# THE EXERCISE
Reproduce the material below line for line, changing nothing.

#### RECORDS FOR THIS EXERCISE

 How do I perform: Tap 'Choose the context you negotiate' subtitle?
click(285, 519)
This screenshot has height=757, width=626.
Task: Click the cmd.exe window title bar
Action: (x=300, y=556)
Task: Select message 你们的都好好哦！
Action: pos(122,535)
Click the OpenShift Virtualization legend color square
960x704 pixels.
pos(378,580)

########

# ANSWER FOR THE TASK
 How do I perform: Tap 'Choose the context you negotiate' subtitle?
click(285, 519)
This screenshot has height=757, width=626.
Task: Click the cmd.exe window title bar
Action: (x=300, y=556)
Task: Select message 你们的都好好哦！
Action: pos(122,535)
Click the OpenShift Virtualization legend color square
960x704 pixels.
pos(378,580)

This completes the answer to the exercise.